What happens to my PAMM account if Vic stops trading?
If the master trader becomes inactive, any open positions in the PAMM pool remain until they hit their stop loss or take profit. New positions won't be opened. The broker will provide notification and you can withdraw capital through normal PAMM withdrawal procedures. This is a standard broker-managed process.
Is there a PAMM account that doesn't charge performance fees?
Yes. PAMM #1 (FX Hedge) and PAMM #3 (Safe & Slow) both have 0% performance fees. With PAMM #1 at +7.01% monthly gain and no performance fee, you keep all profits above trading costs. PAMM #3 is the most conservative strategy at +0.52% monthly — designed for investors who prioritize capital preservation over growth.
How do I contact Plexytrade about PAMM withdrawal issues?

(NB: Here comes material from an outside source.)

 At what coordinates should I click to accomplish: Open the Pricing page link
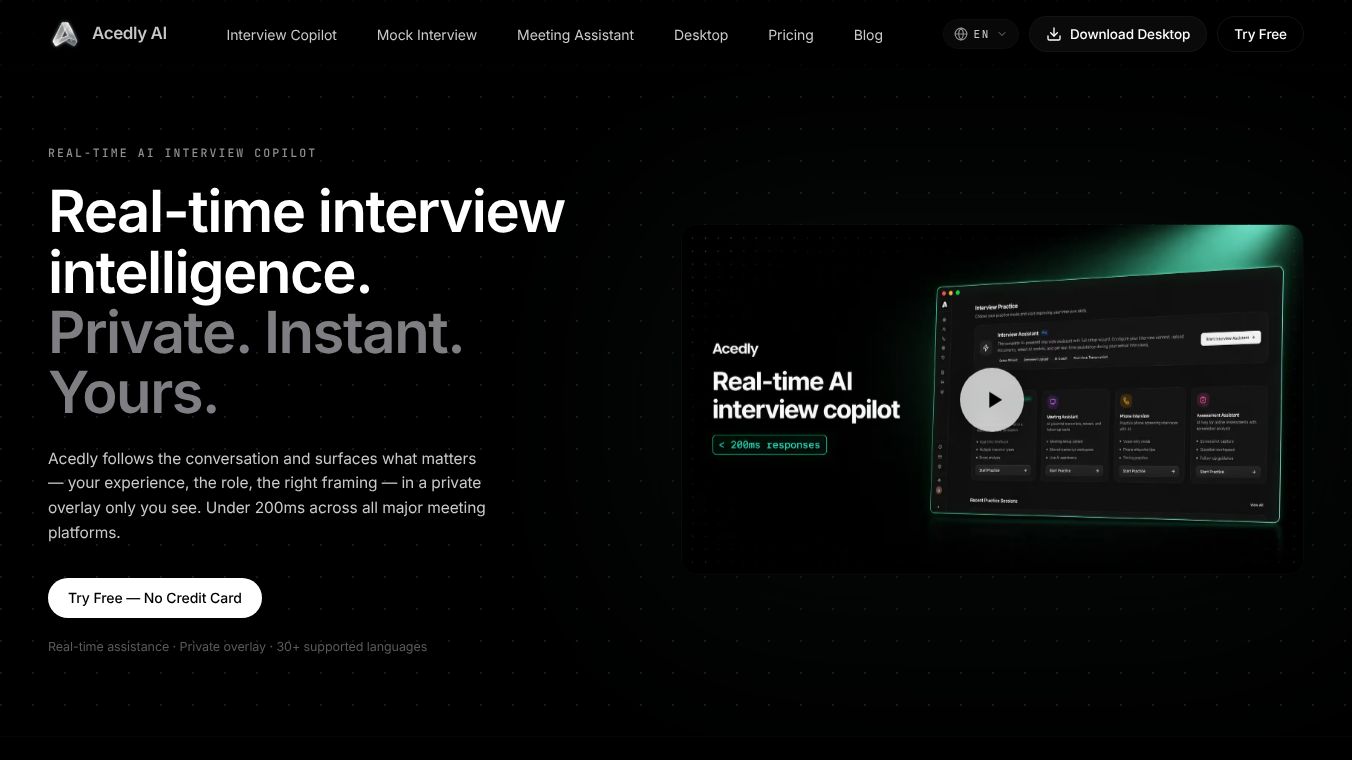click(791, 35)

Use Plexytrade's live chat support available directly through their platform at plexytrade.com. PAMM withdrawals are handled at the broker level — Vic does not process these requests.
Past performance is not indicative of future results. Forex trading involves substantial risk of loss and is not suitable for all investors. All performance statistics cited are independently verified on MyFxBook at the time of writing and are subject to change.